II. FACTUAL BACKGROUND
Mr. Steven Michel seeks a preliminary injunction and writ of mandamus compelling the
United States Senate to “vote before the end of the 114th Congress on whether the Senate will
provide its advice and consent to the nomination of [Chief] Judge Garland to the United States
Supreme Court.” Mot. for Prelim. Inj., at 4, ECF No. 12. He claims that Senators McConnell
and Grassley have taken steps to prevent the entire Senate from voting on President Obama’s
nomination, neglecting their constitutional duties to provide advice and consent on presidential
nominations. See Emergency Pet. for Declaratory J. and Writ of Mandamus (“Emergency Pet.”),
at 5–7, ECF No. 1. Mr.
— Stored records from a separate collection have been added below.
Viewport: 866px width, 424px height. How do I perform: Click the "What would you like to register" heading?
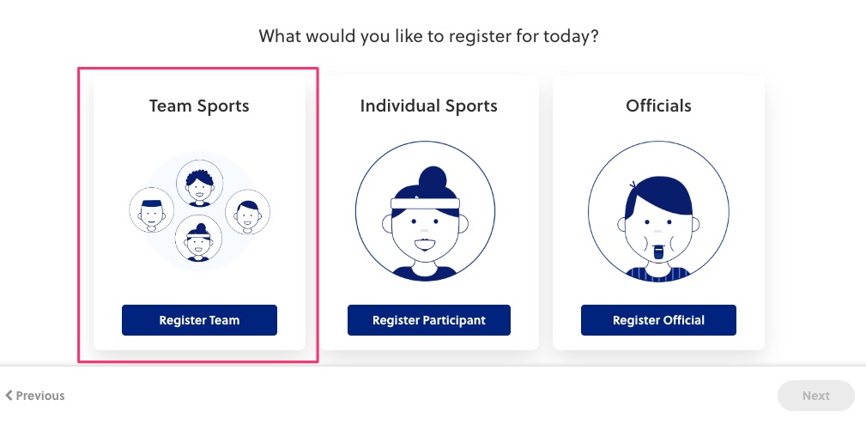tap(428, 37)
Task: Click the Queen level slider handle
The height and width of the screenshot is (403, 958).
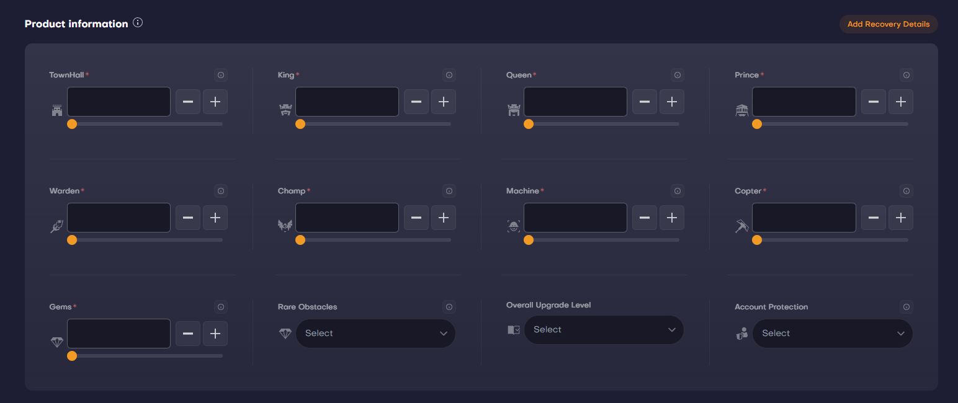Action: pyautogui.click(x=529, y=124)
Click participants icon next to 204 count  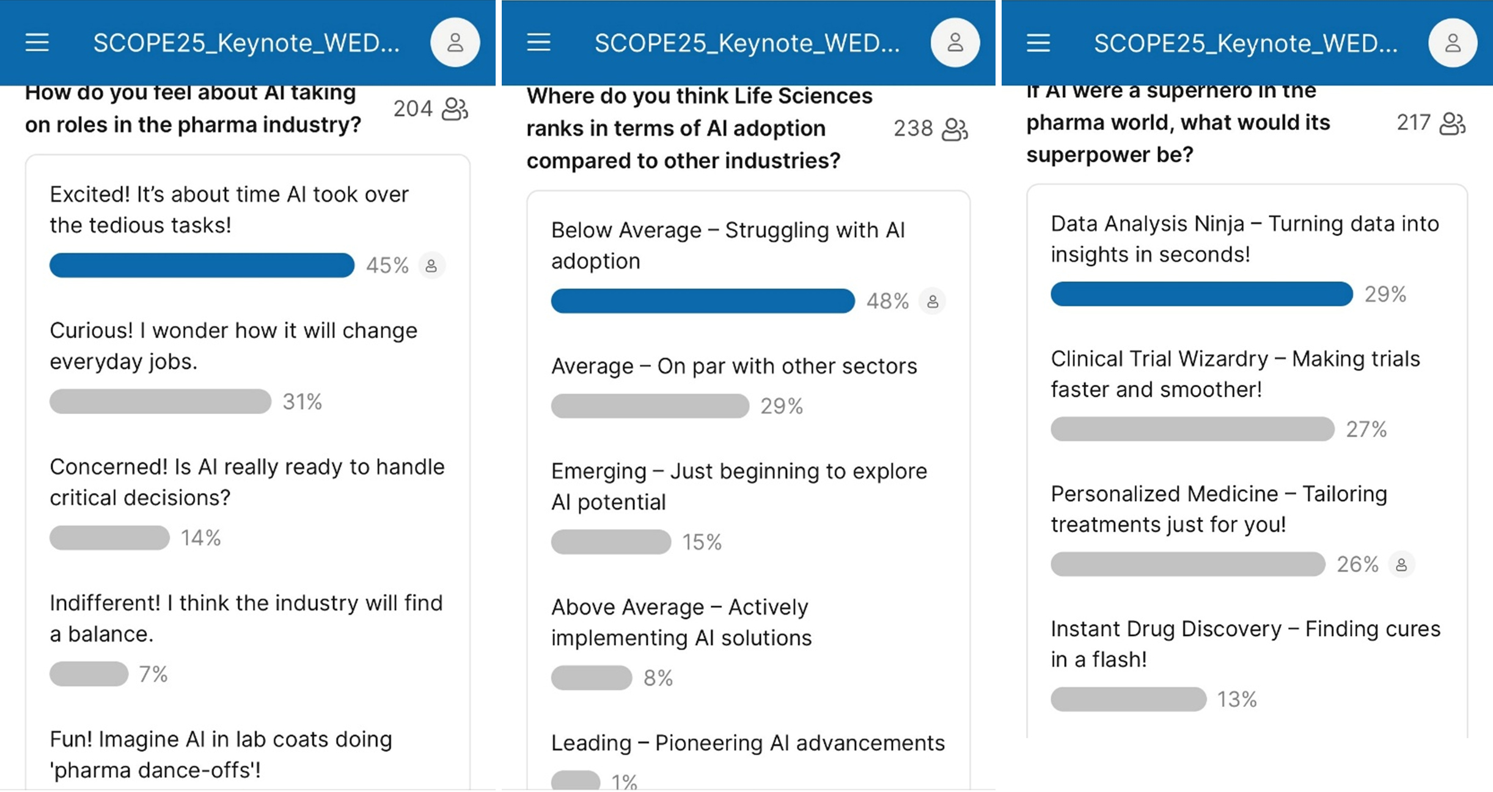(455, 109)
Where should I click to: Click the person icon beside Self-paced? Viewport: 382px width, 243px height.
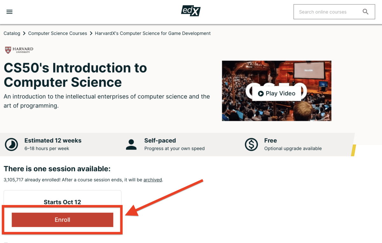pyautogui.click(x=131, y=144)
Michel contends that a small group of senators have deprived his home-
state senators—Senators Tom Udall and Martin Heinrich—of their constitutional prerogative to
vote on the advice and consent of a presidential appointee. See Mot. for Prelim. Inj., at 8–9;
Emergency Pet. at 6–7. Because his state’s senators have been unable to vote on Chief Judge
Garland’s nomination, Mr. Michel contends that his own vote for United States senators has been
diminished as compared to those voters in states with senators “with disproportionate power to
control Senate action.” See Mot. for Prelim. Inj., at 9–11. This, he argues, violates the
Seventeenth Amendment’s guarantee of senators with “one vote” elected by the people of their
states. See id. at 10.
III. ANALYSIS
Defendants move to dismiss on the grounds that Mr. Michel lacks standing to maintain
this action. See Defs.’ Mem. of P. & A. in Opp. to Pl.’s Mot. for Prelim. Inj. and in Supp. of
Defs.’ Mot. to Dismiss (“Defs.’ Mot. to Dismiss”), at 5–14, ECF No. 16. Even if they did not,
the Court would have a sua sponte obligation to raise the issue of Article III standing because it
operates as a limitation on the Court’s subject-matter jurisdiction. See Gettman v. Drug Enf’t
Admin., 290 F.3d 430, 436 (D.C. Cir. 2002). If the Court does not have subject-matter
jurisdiction, it cannot afford Plaintiff any relief—injunctive or otherwise. See Zukerberg v. D.C.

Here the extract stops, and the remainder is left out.